_Tâche à réaliser:_
Reproduisez intégralement la revue de presse ci-dessous, sans en changer un seul mot.

_Texte de la page:_

Revue de presse de la semaine : du 16 au 22 novembre

Découvrez le Reader's Digest de la surveillance : une sélection d'articles et de contenus à voir ou écouter en lien avec la surveillance, la vie privée, les libertés numériques et les données personnelles qui ont marqué la semaine.

Police - Justice

Le ministère de l'Intérieur disposerait d'un logiciel qui est capable de croiser d'afficher des données d'une personne présente sur les réseaux sociaux. A la façon d'un XKeyscore de la NSA, il suffit de taper le nom d'une personne pour faire apparaître des infos sur une cible. Le logiciel est également capable de lire les messages chiffrés de WhatsApp. (Bon ce n'est pas une grande nouvelle que le chiffrement E2E déployé par Zuckerberg est une passoire). Le logiciel serait également capable de géolocaliser la cible par l'intermédiaire de son téléphone.

_Informations enregistrées:_
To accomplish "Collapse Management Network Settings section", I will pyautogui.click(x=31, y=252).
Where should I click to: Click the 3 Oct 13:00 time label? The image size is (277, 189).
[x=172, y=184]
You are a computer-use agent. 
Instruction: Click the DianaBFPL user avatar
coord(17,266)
* * *
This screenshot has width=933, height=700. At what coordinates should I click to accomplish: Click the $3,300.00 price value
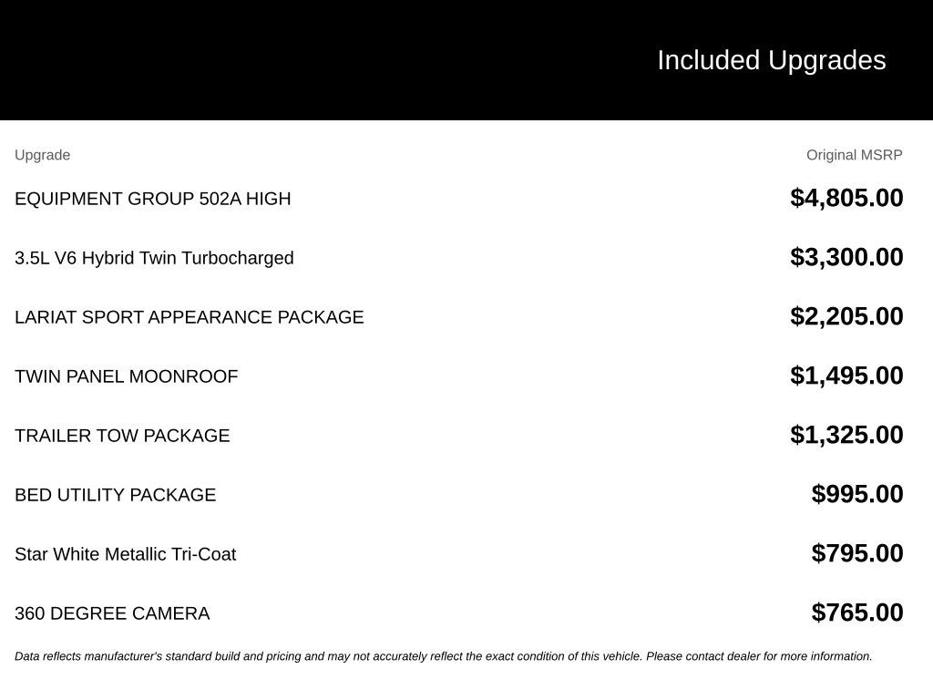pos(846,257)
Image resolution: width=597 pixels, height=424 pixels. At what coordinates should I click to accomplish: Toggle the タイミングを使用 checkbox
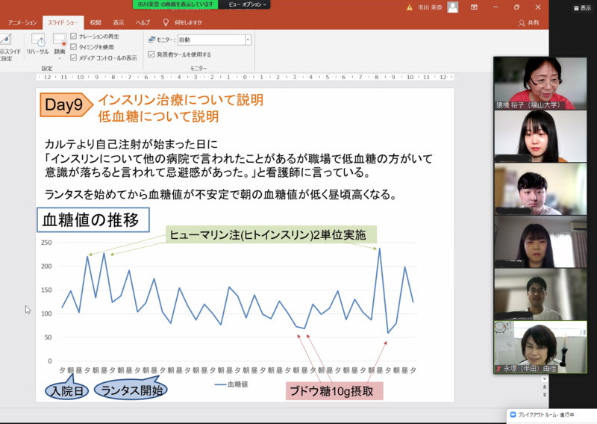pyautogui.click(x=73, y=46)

_Zone de réponse:_
Revue de presse de la semaine : du 16 au 22 novembre

Découvrez le Reader's Digest de la surveillance : une sélection d'articles et de contenus à voir ou écouter en lien avec la surveillance, la vie privée, les libertés numériques et les données personnelles qui ont marqué la semaine.

Police - Justice

Le ministère de l'Intérieur disposerait d'un logiciel qui est capable de croiser d'afficher des données d'une personne présente sur les réseaux sociaux. A la façon d'un XKeyscore de la NSA, il suffit de taper le nom d'une personne pour faire apparaître des infos sur une cible. Le logiciel est également capable de lire les messages chiffrés de WhatsApp. (Bon ce n'est pas une grande nouvelle que le chiffrement E2E déployé par Zuckerberg est une passoire). Le logiciel serait également capable de géolocaliser la cible par l'intermédiaire de son téléphone.